§ **Aim**: Turn the source records below into a numbered list, one item per line, leaving out the blank lines.
== Record set
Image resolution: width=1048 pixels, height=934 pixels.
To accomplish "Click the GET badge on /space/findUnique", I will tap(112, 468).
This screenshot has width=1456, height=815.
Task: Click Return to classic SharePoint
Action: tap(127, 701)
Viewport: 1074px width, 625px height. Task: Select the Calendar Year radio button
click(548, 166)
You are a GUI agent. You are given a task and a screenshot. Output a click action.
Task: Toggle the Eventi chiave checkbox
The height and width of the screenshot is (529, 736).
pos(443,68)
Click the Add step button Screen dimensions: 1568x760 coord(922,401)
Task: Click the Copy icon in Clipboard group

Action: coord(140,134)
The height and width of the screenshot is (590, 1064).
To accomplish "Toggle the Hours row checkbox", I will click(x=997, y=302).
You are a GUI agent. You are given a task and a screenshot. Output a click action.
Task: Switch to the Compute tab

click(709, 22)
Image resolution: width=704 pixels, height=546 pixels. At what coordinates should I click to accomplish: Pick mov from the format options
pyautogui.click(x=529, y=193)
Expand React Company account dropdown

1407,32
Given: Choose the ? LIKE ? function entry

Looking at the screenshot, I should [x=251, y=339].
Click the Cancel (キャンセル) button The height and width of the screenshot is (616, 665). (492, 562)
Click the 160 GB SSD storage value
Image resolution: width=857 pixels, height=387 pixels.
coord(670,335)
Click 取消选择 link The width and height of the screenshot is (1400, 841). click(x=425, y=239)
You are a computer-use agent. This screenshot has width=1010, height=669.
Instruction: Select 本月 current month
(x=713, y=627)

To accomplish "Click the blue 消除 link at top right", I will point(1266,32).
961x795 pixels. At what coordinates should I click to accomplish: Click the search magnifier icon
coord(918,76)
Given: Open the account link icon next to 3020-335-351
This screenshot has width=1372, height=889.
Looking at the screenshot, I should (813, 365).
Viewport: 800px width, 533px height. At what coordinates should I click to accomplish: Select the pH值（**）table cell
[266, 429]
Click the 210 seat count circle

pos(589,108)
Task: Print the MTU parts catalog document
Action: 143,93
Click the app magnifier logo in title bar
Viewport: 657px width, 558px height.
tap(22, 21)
====
§ **Written reply**:
1. Image resolution: width=1048 pixels, height=934 pixels.
2. To accomplish "Click the GET badge on /space/findUnique", I will tap(112, 468).
3. This screenshot has width=1456, height=815.
4. Task: Click Return to classic SharePoint
5. Action: tap(127, 701)
6. Viewport: 1074px width, 625px height. Task: Select the Calendar Year radio button
7. click(548, 166)
8. You are a GUI agent. You are given a task and a screenshot. Output a click action.
9. Task: Toggle the Eventi chiave checkbox
10. The height and width of the screenshot is (529, 736).
11. pos(443,68)
12. Click the Add step button Screen dimensions: 1568x760 coord(922,401)
13. Task: Click the Copy icon in Clipboard group
14. Action: coord(140,134)
15. The height and width of the screenshot is (590, 1064).
16. To accomplish "Toggle the Hours row checkbox", I will click(x=997, y=302).
17. You are a GUI agent. You are given a task and a screenshot. Output a click action.
18. Task: Switch to the Compute tab
19. click(709, 22)
20. Image resolution: width=704 pixels, height=546 pixels. At what coordinates should I click to accomplish: Pick mov from the format options
21. pyautogui.click(x=529, y=193)
22. Expand React Company account dropdown
23. 1407,32
24. Given: Choose the ? LIKE ? function entry
25. Looking at the screenshot, I should [x=251, y=339].
26. Click the Cancel (キャンセル) button The height and width of the screenshot is (616, 665). (492, 562)
27. Click the 160 GB SSD storage value
28. Image resolution: width=857 pixels, height=387 pixels.
29. coord(670,335)
30. Click 取消选择 link The width and height of the screenshot is (1400, 841). click(x=425, y=239)
31. You are a computer-use agent. This screenshot has width=1010, height=669.
32. Instruction: Select 本月 current month
33. (x=713, y=627)
34. To accomplish "Click the blue 消除 link at top right", I will point(1266,32).
35. 961x795 pixels. At what coordinates should I click to accomplish: Click the search magnifier icon
36. coord(918,76)
37. Given: Open the account link icon next to 3020-335-351
38. This screenshot has width=1372, height=889.
39. Looking at the screenshot, I should (813, 365).
40. Viewport: 800px width, 533px height. At what coordinates should I click to accomplish: Select the pH值（**）table cell
41. [266, 429]
42. Click the 210 seat count circle
43. pos(589,108)
44. Task: Print the MTU parts catalog document
45. Action: 143,93
46. Click the app magnifier logo in title bar
47. Viewport: 657px width, 558px height.
48. tap(22, 21)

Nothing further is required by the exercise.